**What is being asked**
Write the entries out again. Each one must match exactly.

(Excerpts from a dataset)

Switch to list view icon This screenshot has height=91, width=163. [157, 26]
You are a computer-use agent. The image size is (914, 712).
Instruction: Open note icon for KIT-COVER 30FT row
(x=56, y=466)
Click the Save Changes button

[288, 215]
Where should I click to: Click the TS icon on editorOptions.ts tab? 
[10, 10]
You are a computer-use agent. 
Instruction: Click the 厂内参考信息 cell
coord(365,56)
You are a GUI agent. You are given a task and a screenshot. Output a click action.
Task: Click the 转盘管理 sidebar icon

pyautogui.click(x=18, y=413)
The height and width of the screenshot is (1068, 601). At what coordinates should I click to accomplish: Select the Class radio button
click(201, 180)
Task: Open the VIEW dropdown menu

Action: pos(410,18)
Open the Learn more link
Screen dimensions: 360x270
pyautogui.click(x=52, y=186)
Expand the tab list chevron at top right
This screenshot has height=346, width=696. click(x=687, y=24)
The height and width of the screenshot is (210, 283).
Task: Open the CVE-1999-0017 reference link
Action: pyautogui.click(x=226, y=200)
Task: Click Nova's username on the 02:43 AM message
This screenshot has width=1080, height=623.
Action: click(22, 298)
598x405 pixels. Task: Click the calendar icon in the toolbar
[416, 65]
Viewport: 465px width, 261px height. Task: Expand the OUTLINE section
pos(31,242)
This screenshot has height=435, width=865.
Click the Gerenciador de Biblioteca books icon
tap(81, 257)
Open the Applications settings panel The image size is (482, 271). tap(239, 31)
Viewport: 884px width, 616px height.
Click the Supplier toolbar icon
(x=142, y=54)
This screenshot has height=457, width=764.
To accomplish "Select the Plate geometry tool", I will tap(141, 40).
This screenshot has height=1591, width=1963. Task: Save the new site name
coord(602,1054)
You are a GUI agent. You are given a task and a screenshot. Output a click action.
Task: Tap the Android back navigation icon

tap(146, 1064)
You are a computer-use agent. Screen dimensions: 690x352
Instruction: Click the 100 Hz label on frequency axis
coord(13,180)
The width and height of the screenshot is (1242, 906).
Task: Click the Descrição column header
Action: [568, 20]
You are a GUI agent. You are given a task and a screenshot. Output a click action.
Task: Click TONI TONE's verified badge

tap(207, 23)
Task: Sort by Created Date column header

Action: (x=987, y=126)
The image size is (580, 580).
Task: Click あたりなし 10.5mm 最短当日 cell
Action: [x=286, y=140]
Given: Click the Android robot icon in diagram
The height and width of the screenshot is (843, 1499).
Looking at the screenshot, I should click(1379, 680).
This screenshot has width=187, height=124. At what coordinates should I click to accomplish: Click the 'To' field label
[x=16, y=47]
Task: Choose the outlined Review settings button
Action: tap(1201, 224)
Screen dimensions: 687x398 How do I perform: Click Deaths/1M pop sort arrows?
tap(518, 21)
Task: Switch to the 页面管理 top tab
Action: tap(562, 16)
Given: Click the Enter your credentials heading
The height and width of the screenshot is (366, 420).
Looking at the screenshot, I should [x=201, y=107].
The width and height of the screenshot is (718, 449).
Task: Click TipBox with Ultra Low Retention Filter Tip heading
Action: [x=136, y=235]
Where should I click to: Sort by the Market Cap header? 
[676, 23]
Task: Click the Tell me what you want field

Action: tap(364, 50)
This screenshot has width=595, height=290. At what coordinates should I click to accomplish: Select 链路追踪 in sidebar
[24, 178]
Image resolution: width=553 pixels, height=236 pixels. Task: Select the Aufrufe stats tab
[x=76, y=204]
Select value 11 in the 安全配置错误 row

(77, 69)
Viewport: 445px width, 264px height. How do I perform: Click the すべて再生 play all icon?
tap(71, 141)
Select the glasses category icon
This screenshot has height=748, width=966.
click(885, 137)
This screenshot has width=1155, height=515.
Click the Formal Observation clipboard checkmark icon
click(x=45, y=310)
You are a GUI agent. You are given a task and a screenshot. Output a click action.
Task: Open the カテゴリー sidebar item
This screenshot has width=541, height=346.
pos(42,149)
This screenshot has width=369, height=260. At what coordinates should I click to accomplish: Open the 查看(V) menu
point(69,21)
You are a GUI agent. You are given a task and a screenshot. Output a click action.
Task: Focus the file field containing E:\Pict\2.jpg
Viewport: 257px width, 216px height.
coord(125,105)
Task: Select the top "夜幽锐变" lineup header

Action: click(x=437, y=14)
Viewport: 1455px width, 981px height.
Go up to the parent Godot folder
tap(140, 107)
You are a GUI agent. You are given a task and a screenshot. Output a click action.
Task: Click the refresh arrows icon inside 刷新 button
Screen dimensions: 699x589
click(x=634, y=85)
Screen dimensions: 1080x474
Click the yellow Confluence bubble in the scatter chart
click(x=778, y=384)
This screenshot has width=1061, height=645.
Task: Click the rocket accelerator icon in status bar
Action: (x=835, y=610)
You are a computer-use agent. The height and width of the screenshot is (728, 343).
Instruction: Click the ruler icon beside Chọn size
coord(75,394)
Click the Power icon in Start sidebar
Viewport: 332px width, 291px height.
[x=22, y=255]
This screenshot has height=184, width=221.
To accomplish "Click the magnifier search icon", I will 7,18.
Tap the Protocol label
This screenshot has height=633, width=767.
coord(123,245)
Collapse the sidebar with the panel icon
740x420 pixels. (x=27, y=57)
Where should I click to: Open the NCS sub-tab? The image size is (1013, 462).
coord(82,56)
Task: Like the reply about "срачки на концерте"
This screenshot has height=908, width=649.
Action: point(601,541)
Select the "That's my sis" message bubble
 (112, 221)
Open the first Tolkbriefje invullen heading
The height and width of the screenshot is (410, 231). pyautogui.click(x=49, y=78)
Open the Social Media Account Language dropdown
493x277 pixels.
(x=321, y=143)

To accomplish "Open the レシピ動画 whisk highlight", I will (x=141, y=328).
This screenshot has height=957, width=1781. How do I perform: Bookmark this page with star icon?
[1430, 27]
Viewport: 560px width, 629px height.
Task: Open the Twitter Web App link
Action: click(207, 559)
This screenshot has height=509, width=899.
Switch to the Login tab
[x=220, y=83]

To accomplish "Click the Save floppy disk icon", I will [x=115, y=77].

**Task answer**
Switch to list view icon This screenshot has height=91, width=163. [157, 26]
You are a computer-use agent. The image size is (914, 712).
Instruction: Open note icon for KIT-COVER 30FT row
(x=56, y=466)
Click the Save Changes button

[288, 215]
Where should I click to: Click the TS icon on editorOptions.ts tab? 
[10, 10]
You are a computer-use agent. 
Instruction: Click the 厂内参考信息 cell
coord(365,56)
You are a GUI agent. You are given a task and a screenshot. Output a click action.
Task: Click the 转盘管理 sidebar icon

pyautogui.click(x=18, y=413)
The height and width of the screenshot is (1068, 601). At what coordinates should I click to accomplish: Select the Class radio button
click(201, 180)
Task: Open the VIEW dropdown menu

Action: pos(410,18)
Open the Learn more link
Screen dimensions: 360x270
pyautogui.click(x=52, y=186)
Expand the tab list chevron at top right
This screenshot has height=346, width=696. click(x=687, y=24)
The height and width of the screenshot is (210, 283).
Task: Open the CVE-1999-0017 reference link
Action: pyautogui.click(x=226, y=200)
Task: Click Nova's username on the 02:43 AM message
This screenshot has width=1080, height=623.
Action: click(22, 298)
598x405 pixels. Task: Click the calendar icon in the toolbar
[416, 65]
Viewport: 465px width, 261px height. Task: Expand the OUTLINE section
pos(31,242)
This screenshot has height=435, width=865.
Click the Gerenciador de Biblioteca books icon
tap(81, 257)
Open the Applications settings panel The image size is (482, 271). tap(239, 31)
Viewport: 884px width, 616px height.
Click the Supplier toolbar icon
(x=142, y=54)
This screenshot has height=457, width=764.
To accomplish "Select the Plate geometry tool", I will tap(141, 40).
This screenshot has height=1591, width=1963. Task: Save the new site name
coord(602,1054)
You are a GUI agent. You are given a task and a screenshot. Output a click action.
Task: Tap the Android back navigation icon

tap(146, 1064)
You are a computer-use agent. Screen dimensions: 690x352
Instruction: Click the 100 Hz label on frequency axis
coord(13,180)
The width and height of the screenshot is (1242, 906).
Task: Click the Descrição column header
Action: [568, 20]
You are a GUI agent. You are given a task and a screenshot. Output a click action.
Task: Click TONI TONE's verified badge

tap(207, 23)
Task: Sort by Created Date column header

Action: (x=987, y=126)
The image size is (580, 580).
Task: Click あたりなし 10.5mm 最短当日 cell
Action: [x=286, y=140]
Given: Click the Android robot icon in diagram
The height and width of the screenshot is (843, 1499).
Looking at the screenshot, I should click(1379, 680).
This screenshot has width=187, height=124. At what coordinates should I click to accomplish: Click the 'To' field label
[x=16, y=47]
Task: Choose the outlined Review settings button
Action: tap(1201, 224)
Screen dimensions: 687x398 How do I perform: Click Deaths/1M pop sort arrows?
tap(518, 21)
Task: Switch to the 页面管理 top tab
Action: tap(562, 16)
Given: Click the Enter your credentials heading
The height and width of the screenshot is (366, 420).
Looking at the screenshot, I should [x=201, y=107].
The width and height of the screenshot is (718, 449).
Task: Click TipBox with Ultra Low Retention Filter Tip heading
Action: [x=136, y=235]
Where should I click to: Sort by the Market Cap header? 
[676, 23]
Task: Click the Tell me what you want field

Action: tap(364, 50)
This screenshot has width=595, height=290. At what coordinates should I click to accomplish: Select 链路追踪 in sidebar
[24, 178]
Image resolution: width=553 pixels, height=236 pixels. Task: Select the Aufrufe stats tab
[x=76, y=204]
Select value 11 in the 安全配置错误 row

(77, 69)
Viewport: 445px width, 264px height. How do I perform: Click the すべて再生 play all icon?
tap(71, 141)
Select the glasses category icon
This screenshot has height=748, width=966.
click(885, 137)
This screenshot has width=1155, height=515.
Click the Formal Observation clipboard checkmark icon
click(x=45, y=310)
You are a GUI agent. You are given a task and a screenshot. Output a click action.
Task: Open the カテゴリー sidebar item
This screenshot has width=541, height=346.
pos(42,149)
This screenshot has width=369, height=260. At what coordinates should I click to accomplish: Open the 查看(V) menu
point(69,21)
You are a GUI agent. You are given a task and a screenshot. Output a click action.
Task: Focus the file field containing E:\Pict\2.jpg
Viewport: 257px width, 216px height.
coord(125,105)
Task: Select the top "夜幽锐变" lineup header

Action: click(x=437, y=14)
Viewport: 1455px width, 981px height.
Go up to the parent Godot folder
tap(140, 107)
You are a GUI agent. You are given a task and a screenshot. Output a click action.
Task: Click the refresh arrows icon inside 刷新 button
Screen dimensions: 699x589
click(x=634, y=85)
Screen dimensions: 1080x474
Click the yellow Confluence bubble in the scatter chart
click(x=778, y=384)
This screenshot has width=1061, height=645.
Task: Click the rocket accelerator icon in status bar
Action: (x=835, y=610)
You are a computer-use agent. The height and width of the screenshot is (728, 343).
Instruction: Click the ruler icon beside Chọn size
coord(75,394)
Click the Power icon in Start sidebar
Viewport: 332px width, 291px height.
[x=22, y=255]
This screenshot has height=184, width=221.
To accomplish "Click the magnifier search icon", I will 7,18.
Tap the Protocol label
This screenshot has height=633, width=767.
coord(123,245)
Collapse the sidebar with the panel icon
740x420 pixels. (x=27, y=57)
Where should I click to: Open the NCS sub-tab? The image size is (1013, 462).
coord(82,56)
Task: Like the reply about "срачки на концерте"
This screenshot has height=908, width=649.
Action: point(601,541)
Select the "That's my sis" message bubble
 (112, 221)
Open the first Tolkbriefje invullen heading
The height and width of the screenshot is (410, 231). pyautogui.click(x=49, y=78)
Open the Social Media Account Language dropdown
493x277 pixels.
(x=321, y=143)

To accomplish "Open the レシピ動画 whisk highlight", I will (x=141, y=328).
This screenshot has height=957, width=1781. How do I perform: Bookmark this page with star icon?
[1430, 27]
Viewport: 560px width, 629px height.
Task: Open the Twitter Web App link
Action: click(207, 559)
This screenshot has height=509, width=899.
Switch to the Login tab
[x=220, y=83]

To accomplish "Click the Save floppy disk icon", I will [x=115, y=77].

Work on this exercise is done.